Work to complete >> Each line below must be written out exactly as shown.

Stored data entries
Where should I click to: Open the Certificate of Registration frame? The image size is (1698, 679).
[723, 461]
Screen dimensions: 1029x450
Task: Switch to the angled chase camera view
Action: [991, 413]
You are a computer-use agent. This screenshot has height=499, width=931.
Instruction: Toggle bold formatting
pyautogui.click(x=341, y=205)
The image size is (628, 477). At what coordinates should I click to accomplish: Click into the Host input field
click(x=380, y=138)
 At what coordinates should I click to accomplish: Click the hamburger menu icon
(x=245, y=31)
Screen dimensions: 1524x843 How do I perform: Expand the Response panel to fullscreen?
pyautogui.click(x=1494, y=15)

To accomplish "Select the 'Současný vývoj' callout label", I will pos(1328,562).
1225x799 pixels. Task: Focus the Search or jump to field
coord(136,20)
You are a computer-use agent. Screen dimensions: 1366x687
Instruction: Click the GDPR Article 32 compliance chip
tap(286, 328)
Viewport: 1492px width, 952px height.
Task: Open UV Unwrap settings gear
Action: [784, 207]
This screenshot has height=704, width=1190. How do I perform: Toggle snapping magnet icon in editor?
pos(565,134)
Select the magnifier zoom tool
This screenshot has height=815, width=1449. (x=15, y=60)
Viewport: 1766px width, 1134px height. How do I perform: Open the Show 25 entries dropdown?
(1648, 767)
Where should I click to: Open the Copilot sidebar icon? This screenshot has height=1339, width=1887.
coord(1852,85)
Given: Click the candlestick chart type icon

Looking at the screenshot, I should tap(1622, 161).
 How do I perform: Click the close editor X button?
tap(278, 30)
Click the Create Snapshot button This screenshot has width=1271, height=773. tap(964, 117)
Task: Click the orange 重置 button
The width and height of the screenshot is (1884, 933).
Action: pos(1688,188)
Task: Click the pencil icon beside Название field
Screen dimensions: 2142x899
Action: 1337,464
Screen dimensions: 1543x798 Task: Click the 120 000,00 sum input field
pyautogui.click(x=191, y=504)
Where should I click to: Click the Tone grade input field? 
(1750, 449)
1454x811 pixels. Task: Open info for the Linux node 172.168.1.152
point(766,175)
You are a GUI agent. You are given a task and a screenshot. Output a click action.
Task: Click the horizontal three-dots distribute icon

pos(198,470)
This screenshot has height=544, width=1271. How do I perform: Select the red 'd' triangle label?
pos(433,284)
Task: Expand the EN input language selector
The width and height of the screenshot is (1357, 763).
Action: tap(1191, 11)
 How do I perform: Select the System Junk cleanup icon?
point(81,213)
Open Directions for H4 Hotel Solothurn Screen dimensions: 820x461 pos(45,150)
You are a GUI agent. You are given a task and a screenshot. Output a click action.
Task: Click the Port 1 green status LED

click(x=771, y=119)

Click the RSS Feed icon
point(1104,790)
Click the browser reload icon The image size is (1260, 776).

Task answer >>
Where should I click to: Open the Certificate of Registration frame? The image size is (1698, 679).
[723, 461]
Screen dimensions: 1029x450
Task: Switch to the angled chase camera view
Action: [991, 413]
You are a computer-use agent. This screenshot has height=499, width=931.
Instruction: Toggle bold formatting
pyautogui.click(x=341, y=205)
The image size is (628, 477). At what coordinates should I click to accomplish: Click into the Host input field
click(x=380, y=138)
 At what coordinates should I click to accomplish: Click the hamburger menu icon
(x=245, y=31)
Screen dimensions: 1524x843 How do I perform: Expand the Response panel to fullscreen?
pyautogui.click(x=1494, y=15)

To accomplish "Select the 'Současný vývoj' callout label", I will pos(1328,562).
1225x799 pixels. Task: Focus the Search or jump to field
coord(136,20)
You are a computer-use agent. Screen dimensions: 1366x687
Instruction: Click the GDPR Article 32 compliance chip
tap(286, 328)
Viewport: 1492px width, 952px height.
Task: Open UV Unwrap settings gear
Action: [784, 207]
This screenshot has height=704, width=1190. How do I perform: Toggle snapping magnet icon in editor?
pos(565,134)
Select the magnifier zoom tool
This screenshot has height=815, width=1449. (x=15, y=60)
Viewport: 1766px width, 1134px height. How do I perform: Open the Show 25 entries dropdown?
(1648, 767)
Where should I click to: Open the Copilot sidebar icon? This screenshot has height=1339, width=1887.
coord(1852,85)
Given: Click the candlestick chart type icon

Looking at the screenshot, I should tap(1622, 161).
 How do I perform: Click the close editor X button?
tap(278, 30)
Click the Create Snapshot button This screenshot has width=1271, height=773. tap(964, 117)
Task: Click the orange 重置 button
The width and height of the screenshot is (1884, 933).
Action: pos(1688,188)
Task: Click the pencil icon beside Название field
Screen dimensions: 2142x899
Action: 1337,464
Screen dimensions: 1543x798 Task: Click the 120 000,00 sum input field
pyautogui.click(x=191, y=504)
Where should I click to: Click the Tone grade input field? 
(1750, 449)
1454x811 pixels. Task: Open info for the Linux node 172.168.1.152
point(766,175)
You are a GUI agent. You are given a task and a screenshot. Output a click action.
Task: Click the horizontal three-dots distribute icon

pos(198,470)
This screenshot has height=544, width=1271. How do I perform: Select the red 'd' triangle label?
pos(433,284)
Task: Expand the EN input language selector
The width and height of the screenshot is (1357, 763).
Action: tap(1191, 11)
 How do I perform: Select the System Junk cleanup icon?
point(81,213)
Open Directions for H4 Hotel Solothurn Screen dimensions: 820x461 pos(45,150)
You are a GUI agent. You are given a task and a screenshot. Output a click action.
Task: Click the Port 1 green status LED

click(x=771, y=119)

Click the RSS Feed icon
point(1104,790)
Click the browser reload icon The image size is (1260, 776).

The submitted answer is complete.